高年齢出産続き出生数は減少 (人口動態)

 

 厚生労働省は6月4日、平成19年人口動態統計の概況を発表しました。高年齢出産が続くなか、出生数は減少しています。その一方で、出産可能年齢の女性がそれ以上に減ったことから出生率は1.34とわずかに上昇しました。また死因では、三人に一人ががんで死亡、そのうち男性の肺がんの増加傾向がつづいていることもわかりました。

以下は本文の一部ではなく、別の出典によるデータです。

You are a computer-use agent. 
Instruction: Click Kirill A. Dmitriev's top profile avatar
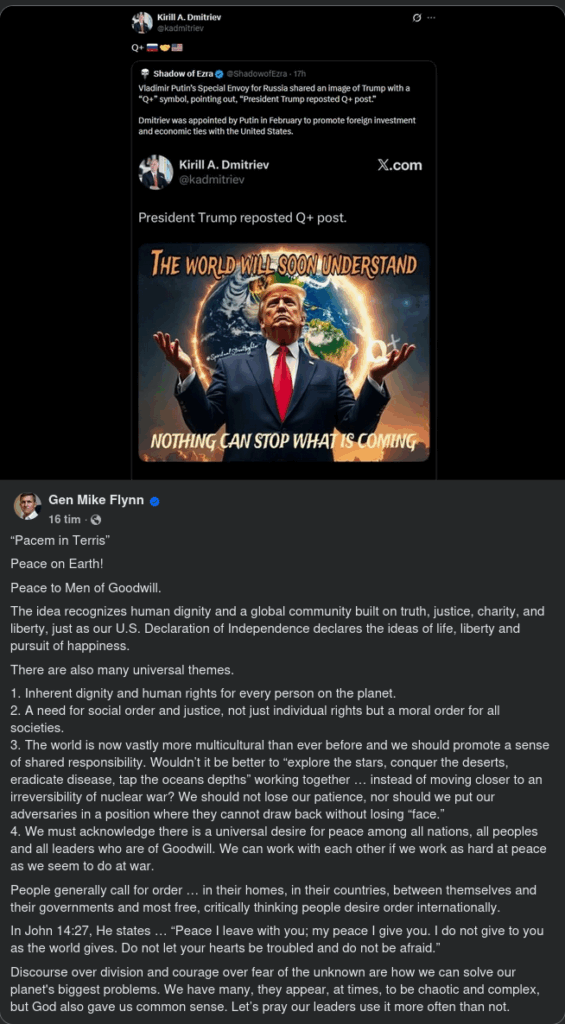pos(142,22)
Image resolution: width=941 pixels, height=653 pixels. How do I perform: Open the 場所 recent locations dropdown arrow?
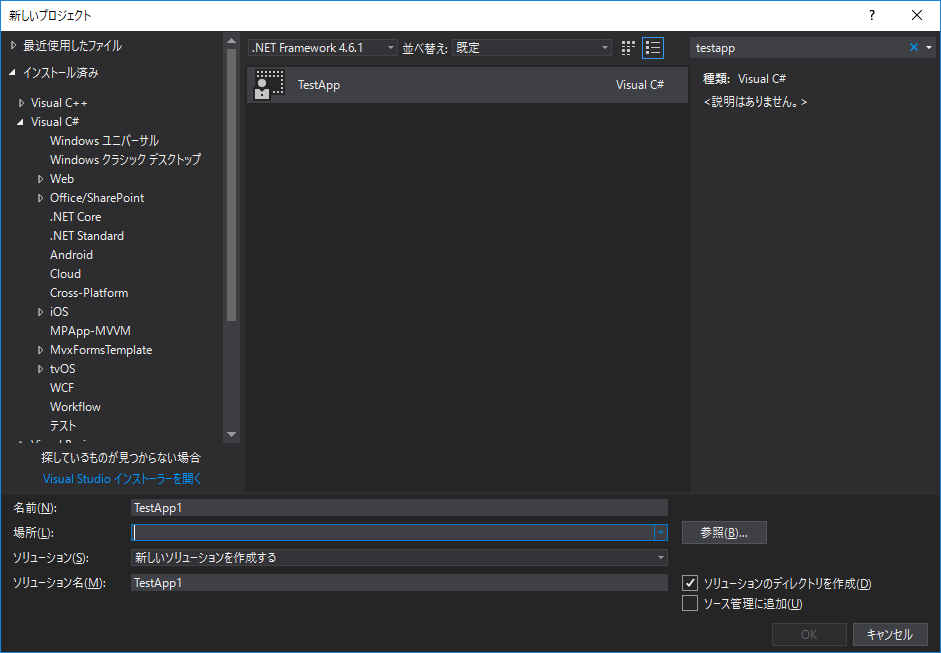click(x=660, y=532)
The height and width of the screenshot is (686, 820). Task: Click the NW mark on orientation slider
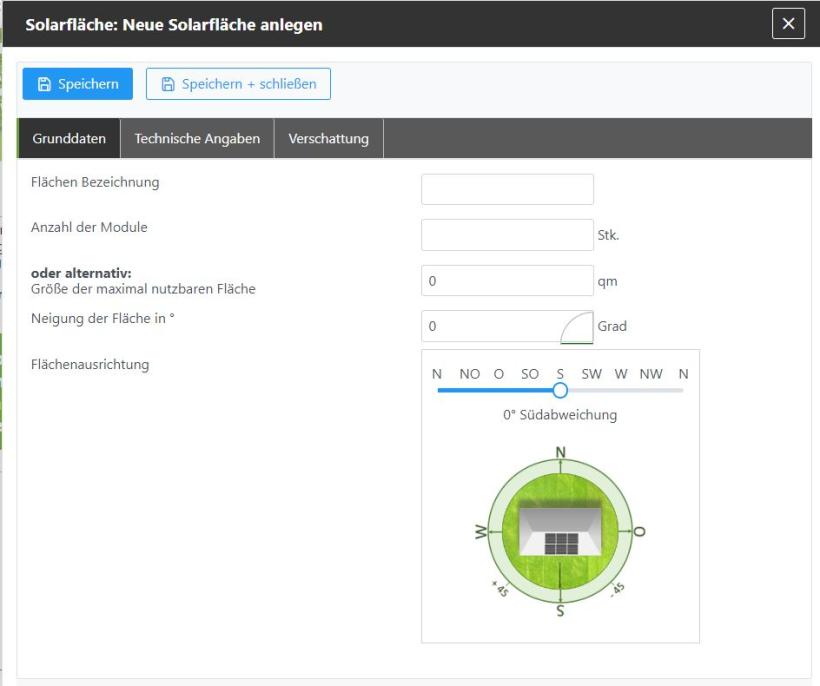tap(651, 374)
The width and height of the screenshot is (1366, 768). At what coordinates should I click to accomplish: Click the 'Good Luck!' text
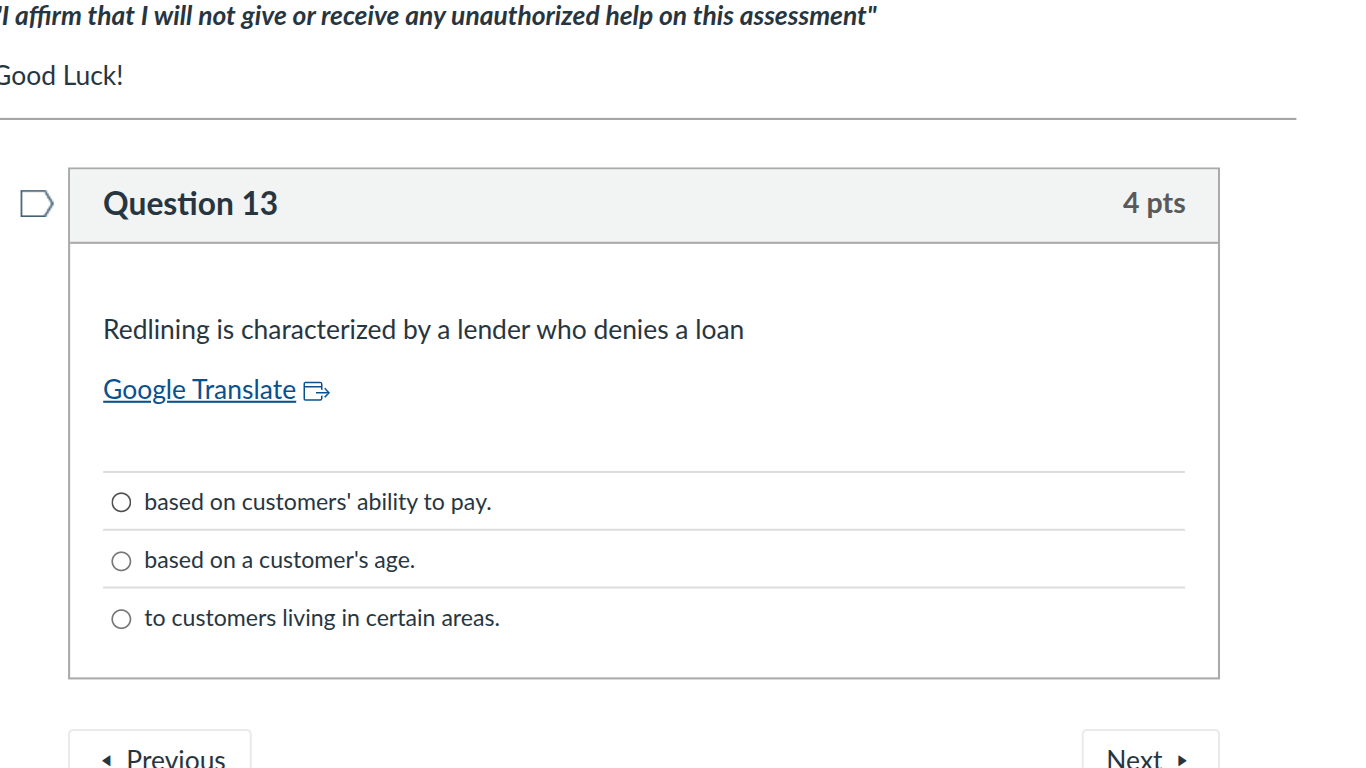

 ここ20年ゆるやかな減少傾向を続ける出生数は、18年には6年ぶりに増加に転じましたが、19年は109万人で前年より約3千人減少しました。母の年齢別に出生数をみますと、35歳以上で増加しています。前年増加に転じた二十代前半と三十代前半は再び減少しました。第一子出生時の母の平均年齢は上昇傾向にあり、19年は29.4歳です。

 合計特殊出生率は1.34で、前年比で0.02増です。出生率増加の理由は、算出の際に分母となる出産可能な女子人口(15〜49歳の女子人口)の減少(18.3万人減)が出生数の減少(3千人減)よりも大きかったためです。女子人口が減少を続ける場合、出生率が大幅に伸びない限り、出生数が増加に転じることはありません。

 出生数から死亡数を引くと1.9万人の減少です。17年より減少が続き前年は一時増加しましたが19年は再び減少しました。婚姻件数は72万組で対前年比1.1万組減です。平均初婚年齢は夫30.1歳、妻28.3歳です。

 一方、死亡数は110.8万人で前年より2.4万人増加しています。死因別の順位は1位が悪性新生物で全死亡者の30%を占めます。心疾患16%、脳血管疾患12%、肺炎10%と続き、自殺は3%です。

 がんの死亡数を部位別にみますと、男性の死因1位は「肺」で4.8万人です。「胃」の3.3万人が続きます。死亡率の年次推移では男性の「肺」の上昇傾向は著しくなっています。女性の死因1位も「肺」ですが、1.8万人で2位の「胃」1.7万人とほぼ変わりませんでした。